The Federal and State governments have provided a safety net for individuals who are in need long term care but cannot afford it. Medicaid, known as Medical Assistance (MA) in Minnesota, covers long term care either in a facility or at home, for those who qualify. MA can be harsh to those who don't know the rules. The interplay of reducing assets, imposition of gifting penalties and required high levels of care can leave those considering the program scratching their heads.
MA requires that a single individual reduce their assets to no more than $3,000 prior to qualifying for coverage. Couples, where one spouse is living at home, are allotted a greater sum of $3,000 for the spouse requesting coverage and $128,640 (2020) in assets for the spouse at home. This number, in most circumstances, excludes the primary residence, one vehicle and the personal property of spouse at home. But, for those unfamiliar with the program, this reduction can be shocking. Planning before the care is imminent helps. Situations arise when preparation isn't possible, but taking the time now can reduce the panic that comes when significant care arises.

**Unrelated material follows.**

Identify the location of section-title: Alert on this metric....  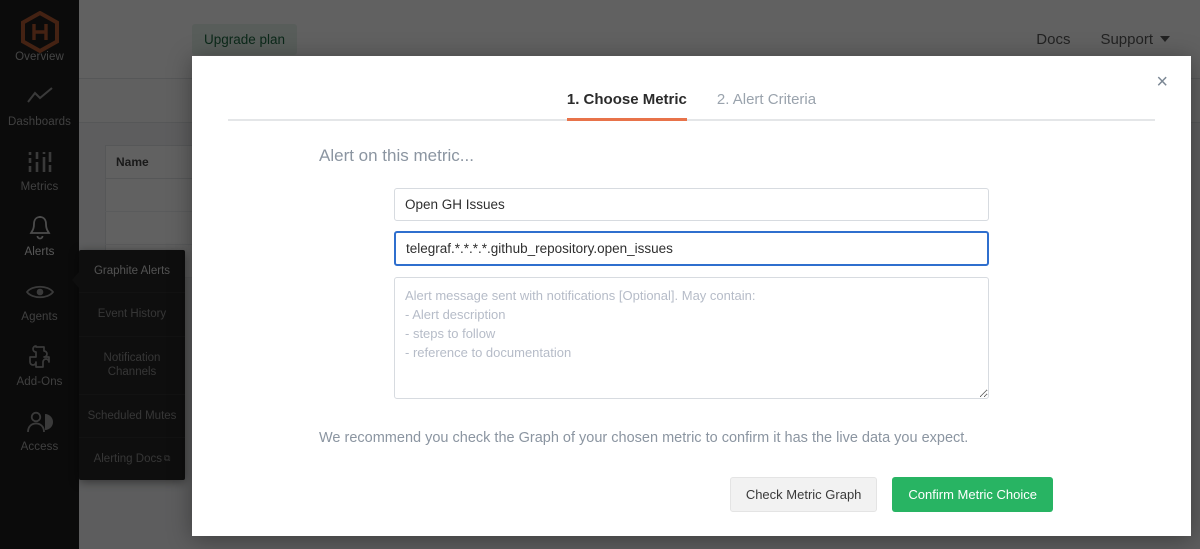
(396, 156).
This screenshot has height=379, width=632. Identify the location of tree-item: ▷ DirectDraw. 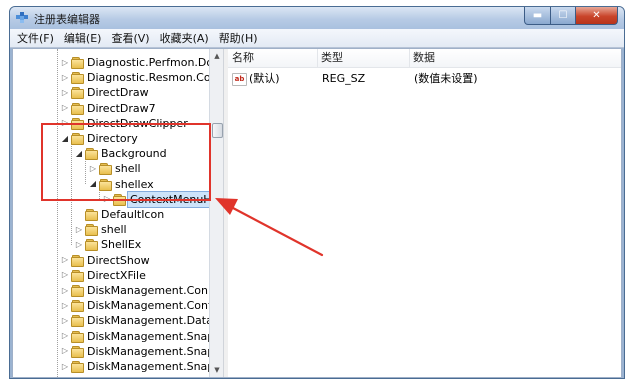
(105, 92).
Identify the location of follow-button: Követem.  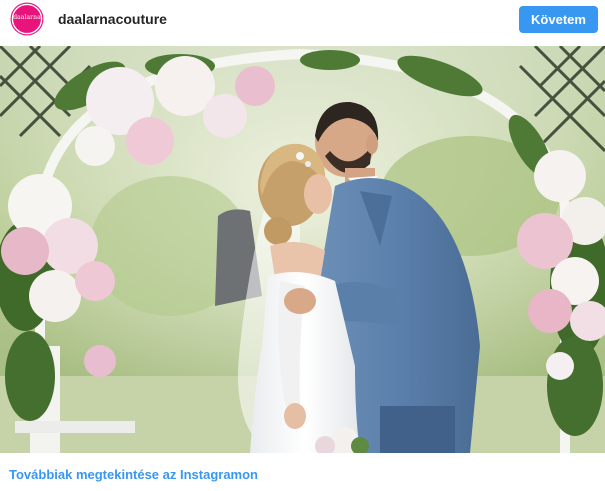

MA's gifting penalty is imposed for assets given away for less than they are worth in the 60 months leading up to the application for coverage. Gifting includes the transferring of a car, house, or investment account without being paid for it's value. It also includes presents given for holidays, birthdays, and weddings. Many clients don't believe me when I say all gifts count, but they really do. When applying it is the best practice to disclose all gifts that have been made in the five years prior to the application. Based on the value given, a penalty will be imposed upon the applicant. Said penalty comes in the form of a number of months in which coverage under the program will be withheld. What that means is, for that period of time, the applicant is required to privately pay for their care. These penalties can result in massive financial costs for the applicant, and their spouse. Gifting needs to be inventoried when looking at long term care planning.
Though MA isn't for everyone, and is by no means the goal in every plan, it's rules are a reference point for most when it comes to planning for care. For those with assets too great to be eligible for long term care, but concerns arise on what to liquidate, taxes associated with that liquidation, etc., planning for long term care is still necessary. Strategizing on maximizing income and spend assets if care is needed should be planned with all of your advisors (i.e., financial advisors, insurance agents, CPAs, attorney, etc.).
When it comes to long term care, planning before it is an emergency is key.